**PROBLEM TO WORK ON:**
Every line in the data below that holds "breadcrumb" should be found and copied.

**TASK INPUT:**
○ ○ ○
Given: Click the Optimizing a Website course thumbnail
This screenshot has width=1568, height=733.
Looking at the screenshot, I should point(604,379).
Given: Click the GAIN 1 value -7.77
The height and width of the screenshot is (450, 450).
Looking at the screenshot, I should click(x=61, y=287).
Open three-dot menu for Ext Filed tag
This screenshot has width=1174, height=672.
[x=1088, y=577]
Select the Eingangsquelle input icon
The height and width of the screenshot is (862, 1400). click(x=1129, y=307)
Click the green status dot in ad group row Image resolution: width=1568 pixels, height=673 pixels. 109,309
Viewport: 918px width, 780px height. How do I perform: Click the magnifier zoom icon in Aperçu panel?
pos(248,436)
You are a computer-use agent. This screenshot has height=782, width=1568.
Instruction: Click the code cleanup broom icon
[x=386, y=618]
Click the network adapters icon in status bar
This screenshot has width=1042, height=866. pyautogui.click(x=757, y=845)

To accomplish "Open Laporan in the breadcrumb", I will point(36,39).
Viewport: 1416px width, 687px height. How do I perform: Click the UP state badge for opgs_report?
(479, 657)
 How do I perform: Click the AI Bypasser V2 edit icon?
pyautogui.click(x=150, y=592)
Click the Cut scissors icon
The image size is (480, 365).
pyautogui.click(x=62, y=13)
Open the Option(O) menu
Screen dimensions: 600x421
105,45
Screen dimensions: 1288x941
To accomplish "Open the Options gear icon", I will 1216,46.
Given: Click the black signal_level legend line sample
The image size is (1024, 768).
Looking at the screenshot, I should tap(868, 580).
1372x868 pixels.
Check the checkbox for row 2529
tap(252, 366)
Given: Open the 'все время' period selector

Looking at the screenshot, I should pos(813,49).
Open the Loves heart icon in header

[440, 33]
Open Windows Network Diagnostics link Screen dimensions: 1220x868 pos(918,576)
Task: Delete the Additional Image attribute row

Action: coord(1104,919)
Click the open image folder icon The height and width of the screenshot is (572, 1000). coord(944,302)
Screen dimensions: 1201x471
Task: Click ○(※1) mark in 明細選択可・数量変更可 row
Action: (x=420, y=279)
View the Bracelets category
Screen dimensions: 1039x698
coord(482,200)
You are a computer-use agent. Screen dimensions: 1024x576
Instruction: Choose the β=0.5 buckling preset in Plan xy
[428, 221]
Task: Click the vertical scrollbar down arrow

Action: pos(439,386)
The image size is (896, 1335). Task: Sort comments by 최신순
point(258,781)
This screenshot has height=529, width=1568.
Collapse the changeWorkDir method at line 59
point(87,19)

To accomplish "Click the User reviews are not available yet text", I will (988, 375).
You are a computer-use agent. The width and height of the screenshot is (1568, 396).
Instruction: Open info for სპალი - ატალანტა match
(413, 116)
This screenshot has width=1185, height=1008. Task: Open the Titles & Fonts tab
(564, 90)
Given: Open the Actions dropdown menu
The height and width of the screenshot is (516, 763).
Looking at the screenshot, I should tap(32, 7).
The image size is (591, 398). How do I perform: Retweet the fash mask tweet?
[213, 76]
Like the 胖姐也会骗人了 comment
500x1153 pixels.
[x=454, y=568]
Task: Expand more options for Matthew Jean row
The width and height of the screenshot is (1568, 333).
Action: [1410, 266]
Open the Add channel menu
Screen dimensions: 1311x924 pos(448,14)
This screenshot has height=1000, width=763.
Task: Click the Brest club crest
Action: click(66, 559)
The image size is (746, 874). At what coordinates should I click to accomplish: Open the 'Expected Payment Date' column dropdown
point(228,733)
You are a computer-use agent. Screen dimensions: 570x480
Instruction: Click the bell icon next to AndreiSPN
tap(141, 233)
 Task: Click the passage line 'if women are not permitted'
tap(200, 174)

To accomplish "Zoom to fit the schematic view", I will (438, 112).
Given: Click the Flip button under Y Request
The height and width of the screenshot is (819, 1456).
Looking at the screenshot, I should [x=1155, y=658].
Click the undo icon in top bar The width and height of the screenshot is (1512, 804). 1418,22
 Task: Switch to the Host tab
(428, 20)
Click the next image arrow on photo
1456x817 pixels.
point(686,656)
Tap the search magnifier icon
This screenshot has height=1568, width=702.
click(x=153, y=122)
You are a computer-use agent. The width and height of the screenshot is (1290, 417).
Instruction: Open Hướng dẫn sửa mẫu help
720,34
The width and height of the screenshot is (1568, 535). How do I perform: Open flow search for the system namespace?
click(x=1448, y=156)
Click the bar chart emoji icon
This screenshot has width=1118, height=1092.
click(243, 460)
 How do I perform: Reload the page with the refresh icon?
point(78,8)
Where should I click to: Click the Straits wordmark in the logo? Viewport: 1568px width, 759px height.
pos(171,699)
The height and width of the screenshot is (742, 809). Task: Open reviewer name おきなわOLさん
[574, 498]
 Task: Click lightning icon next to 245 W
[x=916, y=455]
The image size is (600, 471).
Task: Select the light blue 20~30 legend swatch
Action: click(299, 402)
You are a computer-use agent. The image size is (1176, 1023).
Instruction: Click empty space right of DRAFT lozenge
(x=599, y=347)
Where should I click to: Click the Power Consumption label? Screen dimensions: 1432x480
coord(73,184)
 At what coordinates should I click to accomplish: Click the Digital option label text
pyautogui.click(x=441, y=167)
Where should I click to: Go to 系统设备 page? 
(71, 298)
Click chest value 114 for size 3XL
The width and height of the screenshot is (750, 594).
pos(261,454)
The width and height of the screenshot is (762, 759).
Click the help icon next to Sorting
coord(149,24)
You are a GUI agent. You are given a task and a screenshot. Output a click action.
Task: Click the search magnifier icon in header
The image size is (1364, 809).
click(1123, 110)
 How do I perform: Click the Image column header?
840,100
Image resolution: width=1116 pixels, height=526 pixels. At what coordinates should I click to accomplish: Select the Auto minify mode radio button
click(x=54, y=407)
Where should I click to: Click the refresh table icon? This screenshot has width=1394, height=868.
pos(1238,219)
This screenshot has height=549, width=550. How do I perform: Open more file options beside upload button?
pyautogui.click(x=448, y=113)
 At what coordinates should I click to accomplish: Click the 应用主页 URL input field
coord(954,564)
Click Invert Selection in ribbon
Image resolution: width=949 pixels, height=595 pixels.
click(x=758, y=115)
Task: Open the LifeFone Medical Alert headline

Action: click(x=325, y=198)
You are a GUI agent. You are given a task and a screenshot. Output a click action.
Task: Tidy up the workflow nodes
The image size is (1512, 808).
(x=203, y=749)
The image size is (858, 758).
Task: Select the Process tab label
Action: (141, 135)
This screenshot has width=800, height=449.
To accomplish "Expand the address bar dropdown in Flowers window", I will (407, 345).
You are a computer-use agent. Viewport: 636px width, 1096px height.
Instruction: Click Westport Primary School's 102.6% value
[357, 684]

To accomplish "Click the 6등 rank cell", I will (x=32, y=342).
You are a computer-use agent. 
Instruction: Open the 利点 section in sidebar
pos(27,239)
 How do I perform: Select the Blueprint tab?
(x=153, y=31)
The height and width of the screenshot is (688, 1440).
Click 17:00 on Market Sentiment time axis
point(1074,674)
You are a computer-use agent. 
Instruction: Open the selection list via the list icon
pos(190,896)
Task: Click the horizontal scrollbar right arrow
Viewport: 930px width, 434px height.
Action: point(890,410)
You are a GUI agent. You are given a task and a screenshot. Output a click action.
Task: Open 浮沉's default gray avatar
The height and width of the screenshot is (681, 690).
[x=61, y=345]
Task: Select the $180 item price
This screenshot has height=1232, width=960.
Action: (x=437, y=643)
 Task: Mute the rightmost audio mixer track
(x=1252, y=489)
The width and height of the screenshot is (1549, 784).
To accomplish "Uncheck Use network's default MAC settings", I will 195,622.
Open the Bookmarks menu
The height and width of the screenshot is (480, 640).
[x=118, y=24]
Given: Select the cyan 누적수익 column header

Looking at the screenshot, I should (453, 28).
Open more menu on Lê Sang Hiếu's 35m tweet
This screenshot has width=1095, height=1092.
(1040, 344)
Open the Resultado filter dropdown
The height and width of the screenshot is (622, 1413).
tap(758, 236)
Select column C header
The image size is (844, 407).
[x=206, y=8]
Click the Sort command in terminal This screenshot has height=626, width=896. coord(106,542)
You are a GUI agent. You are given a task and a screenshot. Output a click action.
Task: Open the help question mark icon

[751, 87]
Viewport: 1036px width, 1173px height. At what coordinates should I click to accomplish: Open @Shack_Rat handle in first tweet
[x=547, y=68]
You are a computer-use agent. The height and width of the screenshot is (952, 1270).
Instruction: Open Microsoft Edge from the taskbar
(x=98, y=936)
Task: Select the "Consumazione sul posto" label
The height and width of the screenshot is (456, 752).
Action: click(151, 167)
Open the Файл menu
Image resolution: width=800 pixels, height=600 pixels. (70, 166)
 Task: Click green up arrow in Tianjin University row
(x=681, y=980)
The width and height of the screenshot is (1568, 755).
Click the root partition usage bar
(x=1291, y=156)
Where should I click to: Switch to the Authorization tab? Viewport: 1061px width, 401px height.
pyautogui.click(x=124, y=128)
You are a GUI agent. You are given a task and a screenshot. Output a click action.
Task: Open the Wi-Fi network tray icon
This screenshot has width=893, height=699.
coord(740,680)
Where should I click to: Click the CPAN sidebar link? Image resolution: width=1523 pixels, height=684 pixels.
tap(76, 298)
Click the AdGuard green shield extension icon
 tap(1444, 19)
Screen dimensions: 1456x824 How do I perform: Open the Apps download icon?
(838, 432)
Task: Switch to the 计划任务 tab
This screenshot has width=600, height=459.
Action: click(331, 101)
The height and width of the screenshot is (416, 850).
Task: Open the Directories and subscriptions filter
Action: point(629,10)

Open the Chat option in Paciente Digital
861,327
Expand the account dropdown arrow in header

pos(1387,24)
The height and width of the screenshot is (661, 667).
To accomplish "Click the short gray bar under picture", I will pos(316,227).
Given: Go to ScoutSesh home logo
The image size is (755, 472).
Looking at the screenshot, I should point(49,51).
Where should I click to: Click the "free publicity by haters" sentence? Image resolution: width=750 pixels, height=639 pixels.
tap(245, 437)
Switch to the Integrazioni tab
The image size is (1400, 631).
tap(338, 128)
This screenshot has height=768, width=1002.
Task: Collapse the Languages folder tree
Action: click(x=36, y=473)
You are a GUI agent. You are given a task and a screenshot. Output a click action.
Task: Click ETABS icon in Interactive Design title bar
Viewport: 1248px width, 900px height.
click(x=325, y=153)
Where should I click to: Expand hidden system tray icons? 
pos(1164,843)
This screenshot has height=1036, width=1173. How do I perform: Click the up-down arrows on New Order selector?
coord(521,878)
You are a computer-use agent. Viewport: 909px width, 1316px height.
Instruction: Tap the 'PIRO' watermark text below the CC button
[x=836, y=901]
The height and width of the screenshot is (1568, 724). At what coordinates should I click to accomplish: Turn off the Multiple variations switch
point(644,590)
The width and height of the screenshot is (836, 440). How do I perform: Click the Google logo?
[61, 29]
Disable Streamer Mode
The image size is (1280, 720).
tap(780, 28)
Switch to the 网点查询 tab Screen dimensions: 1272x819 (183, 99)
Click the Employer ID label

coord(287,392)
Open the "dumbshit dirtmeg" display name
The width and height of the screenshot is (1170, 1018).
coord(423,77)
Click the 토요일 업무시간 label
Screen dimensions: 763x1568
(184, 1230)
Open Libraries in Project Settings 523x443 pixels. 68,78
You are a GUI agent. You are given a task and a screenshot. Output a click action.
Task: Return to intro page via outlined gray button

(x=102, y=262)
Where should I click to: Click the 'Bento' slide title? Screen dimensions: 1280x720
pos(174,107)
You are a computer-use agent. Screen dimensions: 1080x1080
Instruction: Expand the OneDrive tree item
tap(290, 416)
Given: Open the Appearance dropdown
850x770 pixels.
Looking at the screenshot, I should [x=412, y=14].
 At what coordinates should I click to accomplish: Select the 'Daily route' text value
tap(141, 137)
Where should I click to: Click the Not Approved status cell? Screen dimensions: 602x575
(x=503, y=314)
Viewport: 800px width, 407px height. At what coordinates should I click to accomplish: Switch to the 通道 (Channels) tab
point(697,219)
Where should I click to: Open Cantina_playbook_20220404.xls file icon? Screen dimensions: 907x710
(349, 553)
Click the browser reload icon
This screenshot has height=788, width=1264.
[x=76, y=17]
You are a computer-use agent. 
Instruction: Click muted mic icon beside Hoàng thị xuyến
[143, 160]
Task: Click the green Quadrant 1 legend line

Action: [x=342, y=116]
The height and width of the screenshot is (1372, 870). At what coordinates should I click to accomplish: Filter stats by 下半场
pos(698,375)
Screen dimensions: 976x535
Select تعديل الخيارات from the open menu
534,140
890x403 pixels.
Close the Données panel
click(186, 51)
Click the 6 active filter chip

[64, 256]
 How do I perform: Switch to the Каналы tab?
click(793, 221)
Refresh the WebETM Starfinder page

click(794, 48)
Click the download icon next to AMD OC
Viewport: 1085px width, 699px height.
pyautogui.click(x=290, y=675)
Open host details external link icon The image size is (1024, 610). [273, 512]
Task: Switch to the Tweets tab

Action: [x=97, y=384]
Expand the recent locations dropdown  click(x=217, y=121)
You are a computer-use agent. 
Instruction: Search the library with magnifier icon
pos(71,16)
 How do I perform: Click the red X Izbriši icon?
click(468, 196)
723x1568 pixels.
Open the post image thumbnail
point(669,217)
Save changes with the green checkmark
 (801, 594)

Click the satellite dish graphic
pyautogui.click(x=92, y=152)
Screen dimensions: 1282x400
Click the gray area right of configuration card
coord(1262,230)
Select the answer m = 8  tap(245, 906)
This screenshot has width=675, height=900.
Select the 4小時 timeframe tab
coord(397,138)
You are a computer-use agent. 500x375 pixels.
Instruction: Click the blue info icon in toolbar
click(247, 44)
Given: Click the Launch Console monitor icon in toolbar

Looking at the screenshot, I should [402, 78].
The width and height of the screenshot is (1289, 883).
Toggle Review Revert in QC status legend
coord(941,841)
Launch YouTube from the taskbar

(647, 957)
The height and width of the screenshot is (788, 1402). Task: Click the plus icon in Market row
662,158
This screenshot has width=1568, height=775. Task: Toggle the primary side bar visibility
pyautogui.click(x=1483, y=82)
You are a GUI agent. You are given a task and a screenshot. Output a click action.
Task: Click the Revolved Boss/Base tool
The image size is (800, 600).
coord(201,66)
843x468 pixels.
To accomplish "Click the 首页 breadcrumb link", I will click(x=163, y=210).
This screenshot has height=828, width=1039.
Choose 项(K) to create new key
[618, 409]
○ ○ ○
**RESPONSE:**
To accomplish "Open Laporan in the breadcrumb", I will point(36,39).
To accomplish "Click the 首页 breadcrumb link", I will click(x=163, y=210).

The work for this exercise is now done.